Task goal: Wherever a line below holds the word "button", copy that line.
*** Opening of Dataset ***
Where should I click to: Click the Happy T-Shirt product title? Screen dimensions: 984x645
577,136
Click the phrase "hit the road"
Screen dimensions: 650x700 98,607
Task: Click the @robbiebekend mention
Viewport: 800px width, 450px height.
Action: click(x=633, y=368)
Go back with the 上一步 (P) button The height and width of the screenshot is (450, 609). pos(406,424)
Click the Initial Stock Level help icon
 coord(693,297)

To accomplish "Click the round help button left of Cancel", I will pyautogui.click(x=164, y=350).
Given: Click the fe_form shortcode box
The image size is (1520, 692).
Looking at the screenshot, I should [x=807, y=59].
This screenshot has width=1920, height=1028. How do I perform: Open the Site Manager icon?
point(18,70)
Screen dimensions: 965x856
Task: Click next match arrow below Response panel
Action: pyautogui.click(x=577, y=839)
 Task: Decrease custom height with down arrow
*** Close of Dataset ***
Task solution:
Go back with the 上一步 (P) button The height and width of the screenshot is (450, 609). pos(406,424)
To accomplish "Click the round help button left of Cancel", I will pyautogui.click(x=164, y=350).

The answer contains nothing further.